Task brief:
Print every line of the material below, from the line containing "Given: Open Task" down to the line containing "pyautogui.click(x=49, y=253)", both included, reproducing each one unchanged.

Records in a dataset

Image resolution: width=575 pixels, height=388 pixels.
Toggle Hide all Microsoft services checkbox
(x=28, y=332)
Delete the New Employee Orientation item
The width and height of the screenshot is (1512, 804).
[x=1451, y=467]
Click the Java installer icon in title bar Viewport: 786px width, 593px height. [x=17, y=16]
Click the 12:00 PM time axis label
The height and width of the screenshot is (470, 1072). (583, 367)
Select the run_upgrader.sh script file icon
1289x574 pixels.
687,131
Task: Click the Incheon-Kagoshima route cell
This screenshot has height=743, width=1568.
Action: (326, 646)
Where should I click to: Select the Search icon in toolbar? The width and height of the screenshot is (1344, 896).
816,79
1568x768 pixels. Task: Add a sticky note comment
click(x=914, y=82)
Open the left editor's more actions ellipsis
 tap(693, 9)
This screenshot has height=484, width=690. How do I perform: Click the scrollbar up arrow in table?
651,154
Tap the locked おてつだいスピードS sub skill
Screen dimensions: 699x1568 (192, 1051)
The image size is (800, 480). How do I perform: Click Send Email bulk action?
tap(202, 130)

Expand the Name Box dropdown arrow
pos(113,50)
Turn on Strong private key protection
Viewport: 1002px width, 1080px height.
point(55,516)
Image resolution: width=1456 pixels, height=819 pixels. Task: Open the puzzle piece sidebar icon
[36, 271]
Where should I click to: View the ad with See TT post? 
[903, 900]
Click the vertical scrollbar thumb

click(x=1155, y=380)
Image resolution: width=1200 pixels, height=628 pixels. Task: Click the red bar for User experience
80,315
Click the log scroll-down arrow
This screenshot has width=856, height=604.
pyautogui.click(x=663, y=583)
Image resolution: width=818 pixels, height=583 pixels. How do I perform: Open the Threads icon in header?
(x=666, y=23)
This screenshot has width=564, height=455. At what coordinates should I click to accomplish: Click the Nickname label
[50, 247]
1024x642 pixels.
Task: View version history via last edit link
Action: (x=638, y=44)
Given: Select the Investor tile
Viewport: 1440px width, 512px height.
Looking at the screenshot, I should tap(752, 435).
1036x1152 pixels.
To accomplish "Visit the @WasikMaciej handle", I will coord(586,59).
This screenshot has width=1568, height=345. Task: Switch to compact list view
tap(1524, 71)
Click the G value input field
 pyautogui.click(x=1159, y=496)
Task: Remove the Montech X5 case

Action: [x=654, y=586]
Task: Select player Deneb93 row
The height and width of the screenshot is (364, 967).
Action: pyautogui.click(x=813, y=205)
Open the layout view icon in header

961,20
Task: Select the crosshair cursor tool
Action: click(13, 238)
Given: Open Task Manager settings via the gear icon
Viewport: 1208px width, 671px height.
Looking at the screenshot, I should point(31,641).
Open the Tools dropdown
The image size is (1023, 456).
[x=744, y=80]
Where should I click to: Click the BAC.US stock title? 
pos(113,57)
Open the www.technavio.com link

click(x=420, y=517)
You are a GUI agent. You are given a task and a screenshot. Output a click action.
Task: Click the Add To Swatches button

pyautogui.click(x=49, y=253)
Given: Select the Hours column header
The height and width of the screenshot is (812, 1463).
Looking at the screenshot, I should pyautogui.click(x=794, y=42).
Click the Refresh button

Final result:
Given: Open Task Manager settings via the gear icon
Viewport: 1208px width, 671px height.
Looking at the screenshot, I should point(31,641).
Open the Tools dropdown
The image size is (1023, 456).
[x=744, y=80]
Where should I click to: Click the BAC.US stock title? 
pos(113,57)
Open the www.technavio.com link

click(x=420, y=517)
You are a GUI agent. You are given a task and a screenshot. Output a click action.
Task: Click the Add To Swatches button

pyautogui.click(x=49, y=253)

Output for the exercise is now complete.